# Task item:
Below are lines of data; restate word for word those running from the line containing "This screenshot has width=850, height=531." to the line containing "Click the Collapse", inclusive, and no others.

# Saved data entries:
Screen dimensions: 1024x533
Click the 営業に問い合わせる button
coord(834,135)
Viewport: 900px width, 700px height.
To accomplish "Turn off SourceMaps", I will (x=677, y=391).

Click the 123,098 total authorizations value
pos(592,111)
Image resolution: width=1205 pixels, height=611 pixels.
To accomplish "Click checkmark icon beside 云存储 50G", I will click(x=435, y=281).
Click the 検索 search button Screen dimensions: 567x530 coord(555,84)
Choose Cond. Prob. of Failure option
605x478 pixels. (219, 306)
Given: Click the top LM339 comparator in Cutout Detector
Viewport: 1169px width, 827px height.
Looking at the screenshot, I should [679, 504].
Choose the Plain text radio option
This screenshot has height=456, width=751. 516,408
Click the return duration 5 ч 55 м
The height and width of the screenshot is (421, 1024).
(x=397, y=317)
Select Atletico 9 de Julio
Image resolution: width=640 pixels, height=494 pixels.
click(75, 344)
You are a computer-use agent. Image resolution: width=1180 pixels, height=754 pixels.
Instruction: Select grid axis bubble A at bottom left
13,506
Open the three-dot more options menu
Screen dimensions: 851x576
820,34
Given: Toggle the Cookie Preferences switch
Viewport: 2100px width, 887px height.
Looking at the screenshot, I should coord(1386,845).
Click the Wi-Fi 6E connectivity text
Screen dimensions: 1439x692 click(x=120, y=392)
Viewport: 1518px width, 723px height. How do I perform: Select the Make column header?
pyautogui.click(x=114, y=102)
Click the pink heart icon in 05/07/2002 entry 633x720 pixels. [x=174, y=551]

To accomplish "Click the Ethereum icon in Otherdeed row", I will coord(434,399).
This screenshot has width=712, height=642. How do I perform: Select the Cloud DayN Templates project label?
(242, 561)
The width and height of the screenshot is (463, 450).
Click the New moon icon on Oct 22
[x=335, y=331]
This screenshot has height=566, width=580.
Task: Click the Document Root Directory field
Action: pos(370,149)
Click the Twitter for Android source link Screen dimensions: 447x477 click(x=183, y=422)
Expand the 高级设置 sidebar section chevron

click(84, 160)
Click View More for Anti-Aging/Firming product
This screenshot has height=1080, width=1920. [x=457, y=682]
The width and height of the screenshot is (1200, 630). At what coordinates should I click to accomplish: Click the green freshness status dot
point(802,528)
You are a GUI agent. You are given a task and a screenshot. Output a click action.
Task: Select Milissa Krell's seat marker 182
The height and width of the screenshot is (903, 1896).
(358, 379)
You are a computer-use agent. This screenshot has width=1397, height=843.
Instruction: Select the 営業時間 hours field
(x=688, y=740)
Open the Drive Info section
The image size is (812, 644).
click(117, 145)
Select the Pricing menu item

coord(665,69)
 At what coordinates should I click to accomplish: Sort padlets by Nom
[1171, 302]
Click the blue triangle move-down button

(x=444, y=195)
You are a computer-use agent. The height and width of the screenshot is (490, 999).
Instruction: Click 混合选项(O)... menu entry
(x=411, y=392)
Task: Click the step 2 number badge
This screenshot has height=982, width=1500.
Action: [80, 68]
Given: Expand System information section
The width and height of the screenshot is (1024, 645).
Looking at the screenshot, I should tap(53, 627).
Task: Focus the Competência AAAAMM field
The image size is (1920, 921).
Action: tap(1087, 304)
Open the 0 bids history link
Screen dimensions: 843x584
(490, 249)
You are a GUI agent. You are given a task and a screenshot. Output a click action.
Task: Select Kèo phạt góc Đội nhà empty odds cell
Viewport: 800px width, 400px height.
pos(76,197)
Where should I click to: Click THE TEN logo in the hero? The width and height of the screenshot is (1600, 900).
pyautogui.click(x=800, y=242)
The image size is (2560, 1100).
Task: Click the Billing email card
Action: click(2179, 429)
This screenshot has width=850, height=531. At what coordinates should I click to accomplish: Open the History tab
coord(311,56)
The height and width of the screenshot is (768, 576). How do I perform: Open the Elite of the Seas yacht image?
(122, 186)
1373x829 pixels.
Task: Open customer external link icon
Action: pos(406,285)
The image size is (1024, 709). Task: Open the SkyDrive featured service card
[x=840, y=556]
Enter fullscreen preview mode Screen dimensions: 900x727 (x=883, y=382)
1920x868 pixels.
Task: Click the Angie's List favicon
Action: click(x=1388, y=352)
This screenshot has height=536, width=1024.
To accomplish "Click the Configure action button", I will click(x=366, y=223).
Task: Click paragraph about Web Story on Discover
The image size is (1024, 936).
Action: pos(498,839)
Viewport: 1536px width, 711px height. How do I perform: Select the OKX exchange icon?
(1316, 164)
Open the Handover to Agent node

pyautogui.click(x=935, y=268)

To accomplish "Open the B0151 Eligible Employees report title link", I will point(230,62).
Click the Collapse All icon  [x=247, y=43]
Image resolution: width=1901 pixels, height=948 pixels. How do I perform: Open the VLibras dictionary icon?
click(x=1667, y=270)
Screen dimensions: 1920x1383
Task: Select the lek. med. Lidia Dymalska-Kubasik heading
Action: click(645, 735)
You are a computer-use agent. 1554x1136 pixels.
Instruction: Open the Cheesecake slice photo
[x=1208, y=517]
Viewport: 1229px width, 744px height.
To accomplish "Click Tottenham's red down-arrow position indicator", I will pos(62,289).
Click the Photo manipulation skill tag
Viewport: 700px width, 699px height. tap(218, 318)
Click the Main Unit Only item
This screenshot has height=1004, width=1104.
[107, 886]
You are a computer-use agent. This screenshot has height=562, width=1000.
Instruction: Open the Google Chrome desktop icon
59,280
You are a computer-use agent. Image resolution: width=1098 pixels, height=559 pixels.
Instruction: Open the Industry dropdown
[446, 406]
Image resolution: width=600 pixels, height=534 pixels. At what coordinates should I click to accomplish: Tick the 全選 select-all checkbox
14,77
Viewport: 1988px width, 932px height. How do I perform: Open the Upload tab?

# Solution to this task:
This screenshot has width=850, height=531. At what coordinates should I click to accomplish: Open the History tab
coord(311,56)
The height and width of the screenshot is (768, 576). How do I perform: Open the Elite of the Seas yacht image?
(122, 186)
1373x829 pixels.
Task: Open customer external link icon
Action: pos(406,285)
The image size is (1024, 709). Task: Open the SkyDrive featured service card
[x=840, y=556]
Enter fullscreen preview mode Screen dimensions: 900x727 (x=883, y=382)
1920x868 pixels.
Task: Click the Angie's List favicon
Action: click(x=1388, y=352)
This screenshot has height=536, width=1024.
To accomplish "Click the Configure action button", I will click(x=366, y=223).
Task: Click paragraph about Web Story on Discover
The image size is (1024, 936).
Action: pos(498,839)
Viewport: 1536px width, 711px height. How do I perform: Select the OKX exchange icon?
(1316, 164)
Open the Handover to Agent node

pyautogui.click(x=935, y=268)

To accomplish "Open the B0151 Eligible Employees report title link", I will point(230,62).
Click the Collapse All icon  [x=247, y=43]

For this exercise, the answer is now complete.